You don’t just set boundaries—you redesign your system.
- Control when you are reachable
- Break dependency loops
- Protect blocks of uninterrupted work
The Shift in Modern Work
Work has changed.
Leaders are no longer judged by activity—but by output.
And focus requires protection.
Attention is now your most valuable asset.
What’s the difference?
Reactive work is driven by external demands like messages and interruptions. Intentional work is work that moves important priorities forward.
Positioning the Book
This book sits in the same conversation as other productivity classics.
But it goes deeper into the cause of failure.
- Deep Work emphasizes focus as a skill
- Atomic Habits emphasizes behavior change
- The Friction Effect emphasizes removing what disrupts performance
Real-World Scenario
A manager starts books about workplace distraction and focus their day with a plan.
Messages, meetings, quick questions.
They’ve worked—but not progressed.
This is friction in action.
Reader Fit
Worth reading if:
- Feel constantly interrupted at work
- Operate in leadership roles
- Want a structural approach to productivity
Not for you if:
- You prefer surface-level advice
- You resist changing how you work
Should you read it?
Yes—if your days are full but your output isn’t.

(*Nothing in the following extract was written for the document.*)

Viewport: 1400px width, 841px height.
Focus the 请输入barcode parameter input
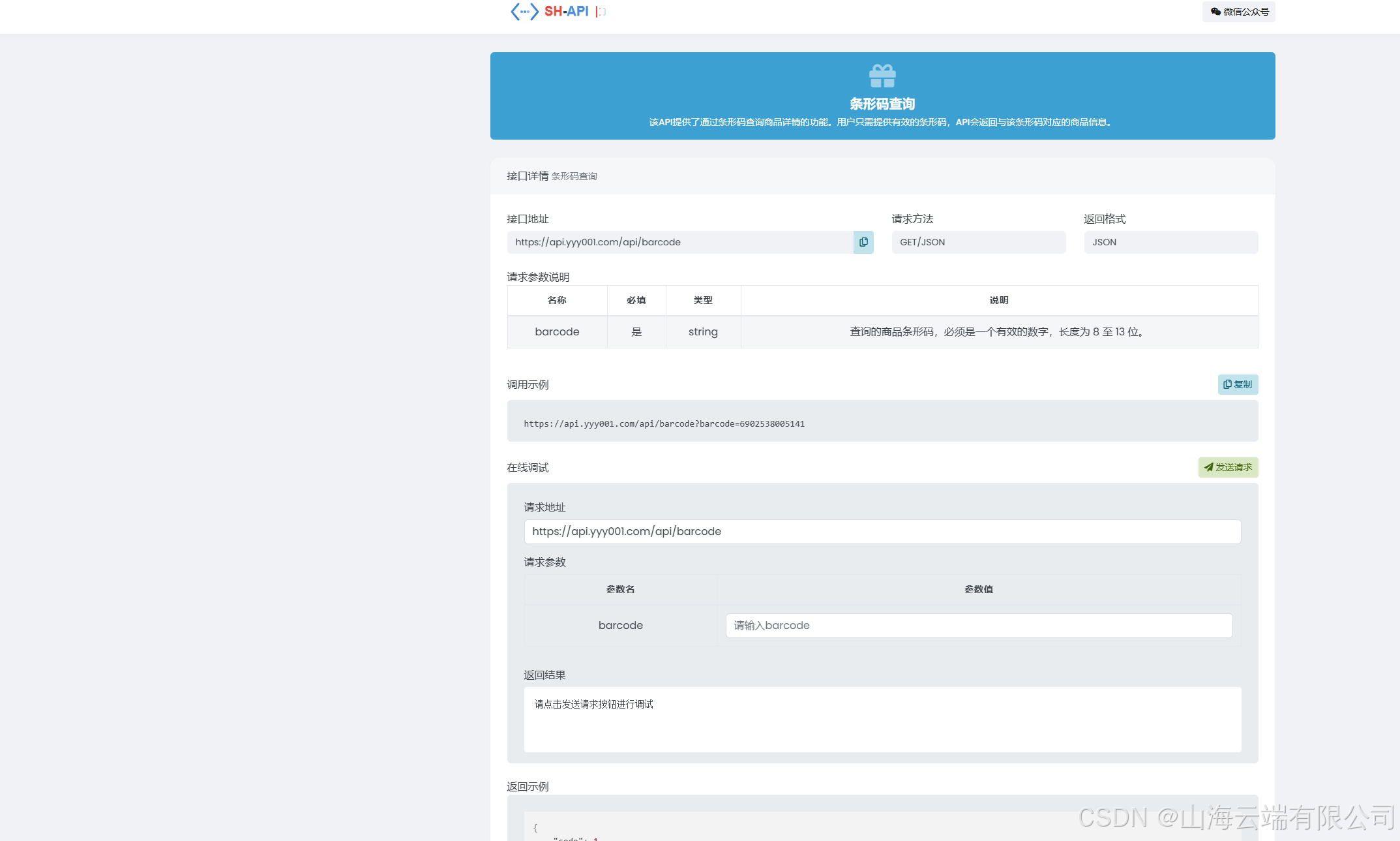978,625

It offers a deeper perspective than typical productivity books.
What You’ll Remember
- Availability can reduce performance
- Interruptions create hidden friction
- Protecting it changes output
- Environment shapes performance
A Subtle but Powerful Shift
Most will remain reactive.
A smaller group will protect their attention.
And it shows up in performance.
The Friction Effect by Arnaldo (Arns) Jara is not just about productivity.